Aim of the task | This exercise calls for copying every line below that holds the word "arrow".

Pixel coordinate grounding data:
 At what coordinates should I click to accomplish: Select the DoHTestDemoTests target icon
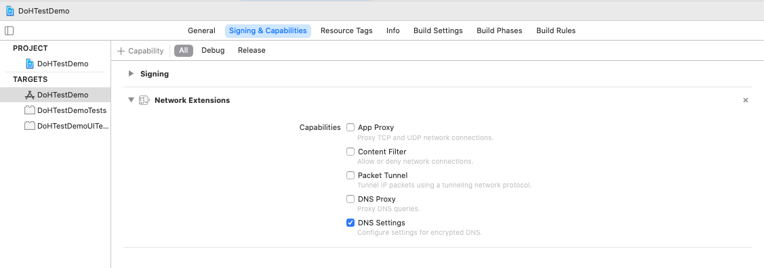30,110
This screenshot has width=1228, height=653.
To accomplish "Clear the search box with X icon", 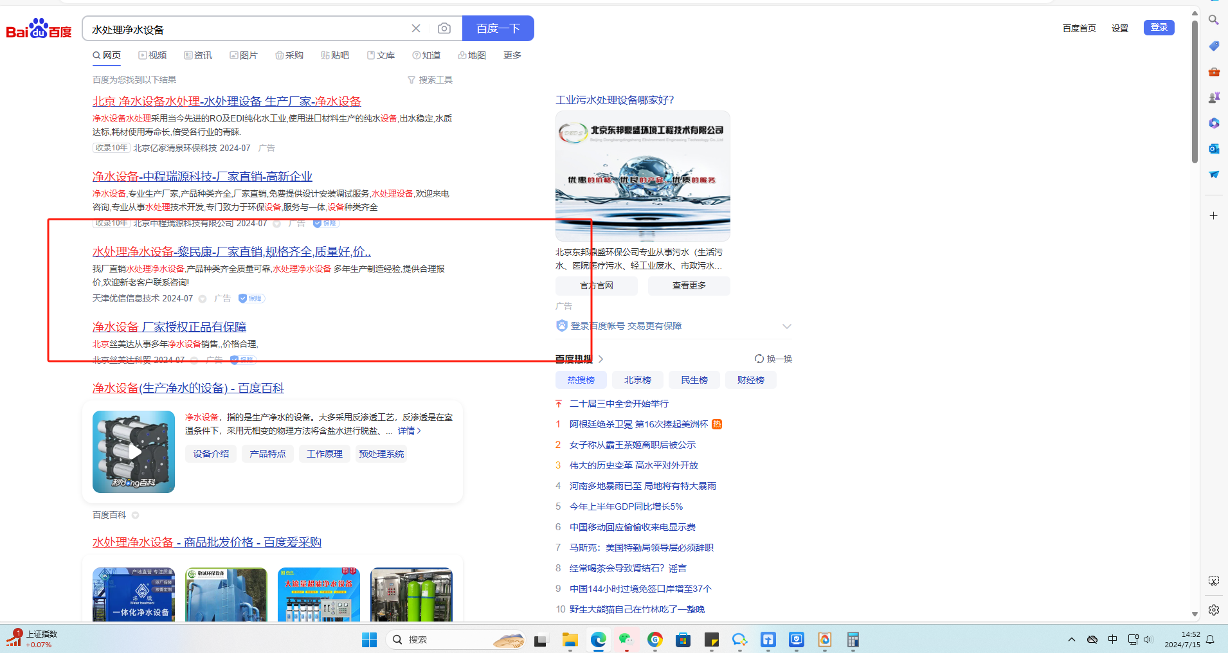I will (416, 28).
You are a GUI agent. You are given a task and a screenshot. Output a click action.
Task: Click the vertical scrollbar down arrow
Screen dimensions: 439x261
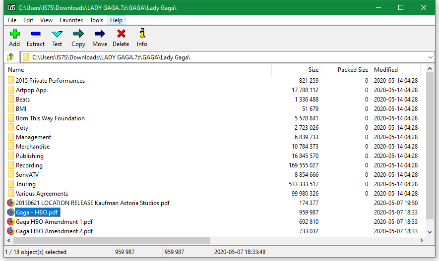pos(430,231)
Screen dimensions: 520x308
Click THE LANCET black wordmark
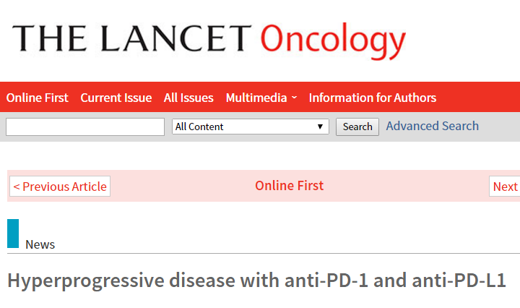point(131,38)
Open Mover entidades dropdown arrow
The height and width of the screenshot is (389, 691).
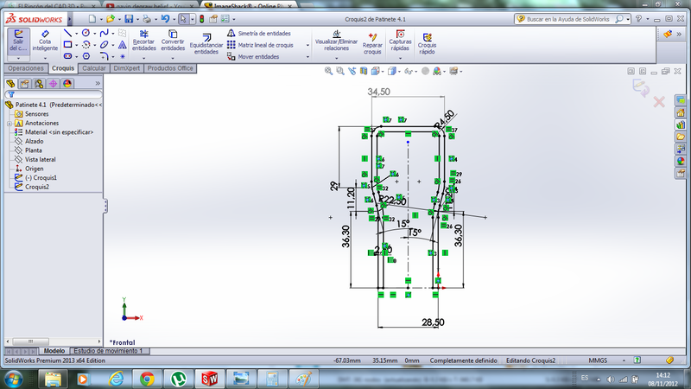pyautogui.click(x=309, y=57)
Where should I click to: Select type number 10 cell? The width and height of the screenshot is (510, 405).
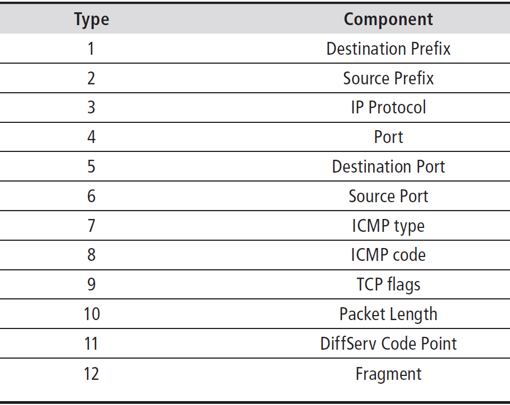[92, 315]
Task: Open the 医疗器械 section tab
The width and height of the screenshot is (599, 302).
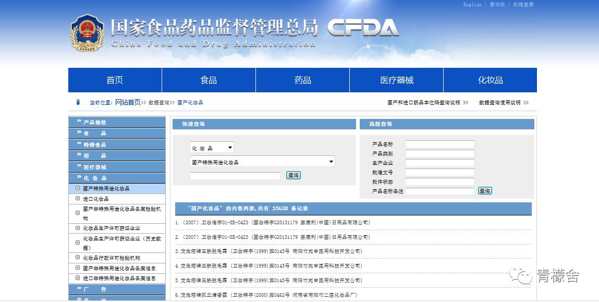Action: [x=396, y=80]
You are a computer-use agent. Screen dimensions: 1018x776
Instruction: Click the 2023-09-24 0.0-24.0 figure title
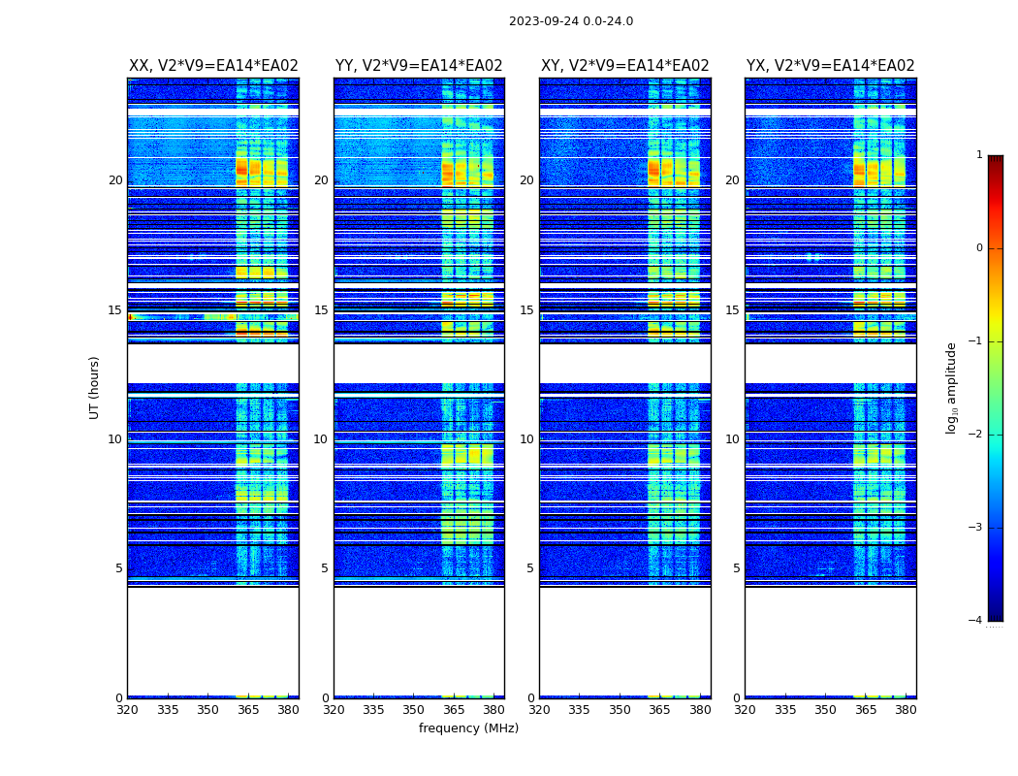coord(571,20)
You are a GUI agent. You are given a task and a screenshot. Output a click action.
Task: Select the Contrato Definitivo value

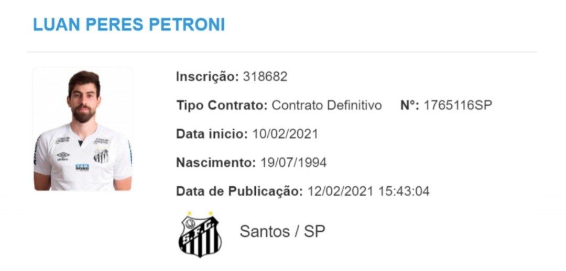pos(326,105)
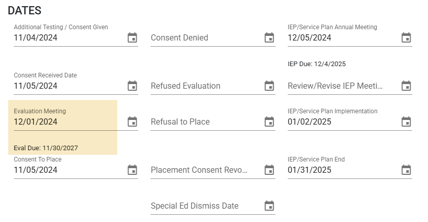Viewport: 428px width, 222px height.
Task: Open calendar for IEP/Service Plan Implementation
Action: 406,122
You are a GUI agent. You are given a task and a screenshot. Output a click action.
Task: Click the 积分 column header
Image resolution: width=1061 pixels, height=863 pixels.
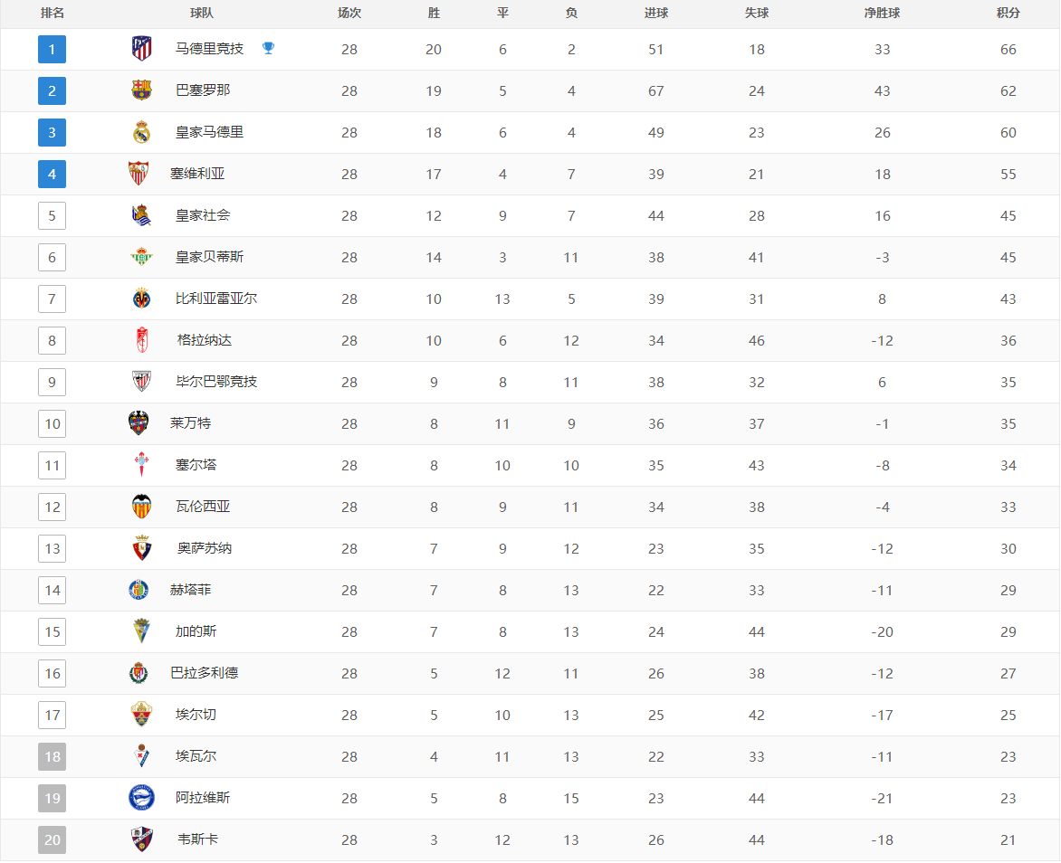pyautogui.click(x=1008, y=14)
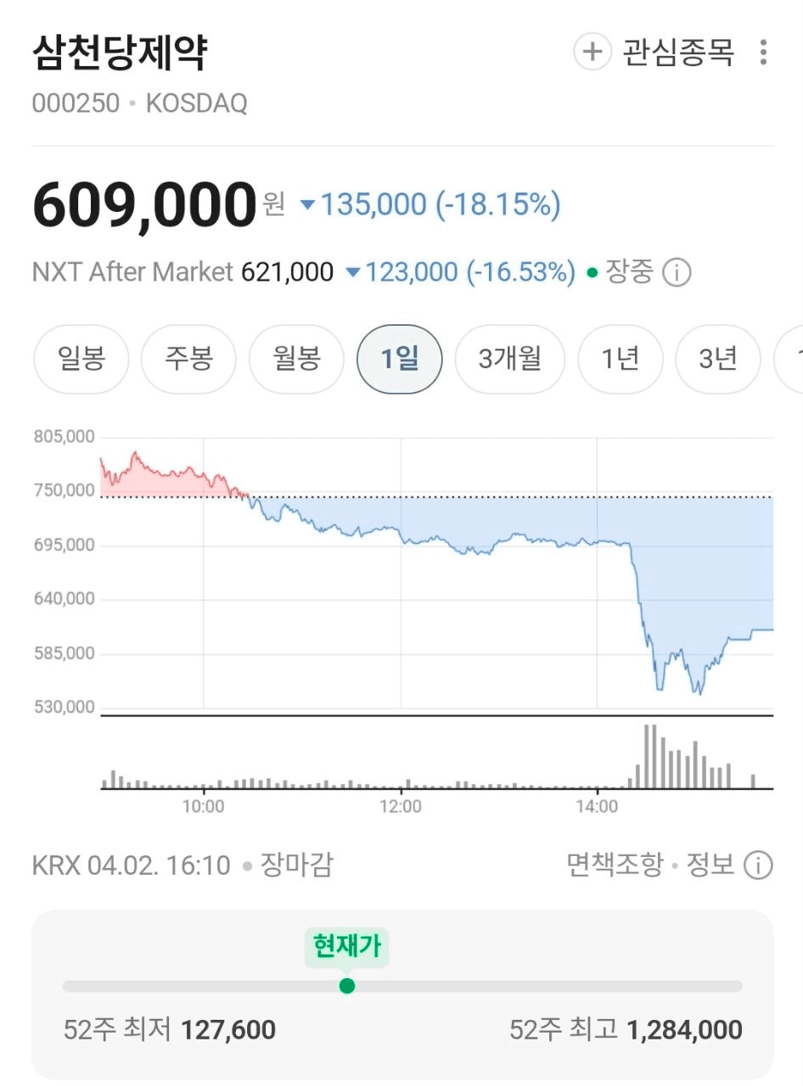Switch chart range to 3년
Image resolution: width=803 pixels, height=1086 pixels.
[x=717, y=359]
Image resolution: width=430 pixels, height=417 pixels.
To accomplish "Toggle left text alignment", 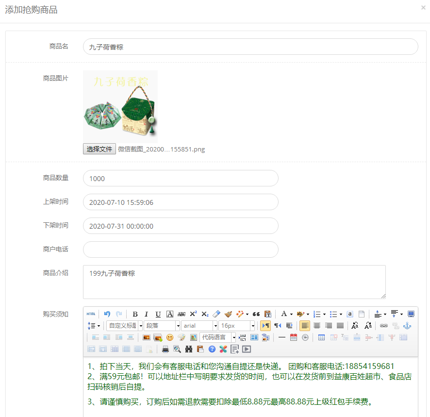I will point(305,326).
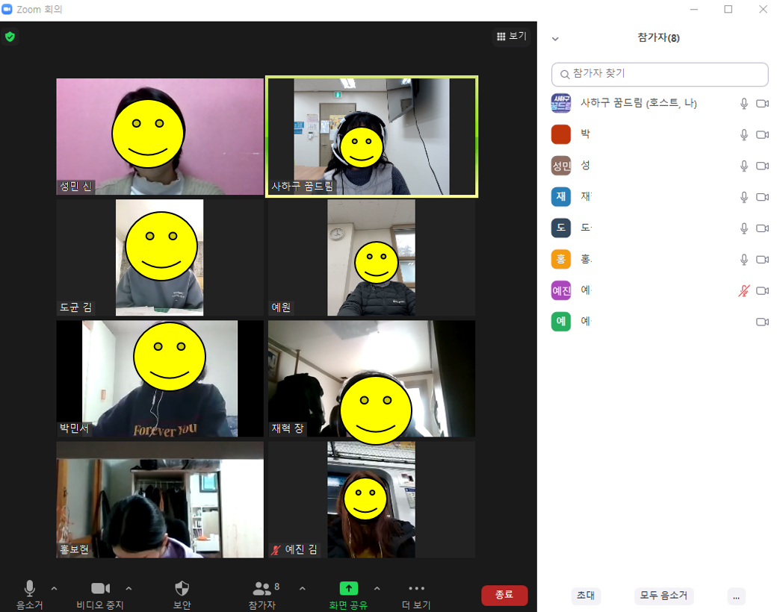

Result of the exercise |
Task: Click the vertical scrollbar down arrow
Open Mover entidades dropdown arrow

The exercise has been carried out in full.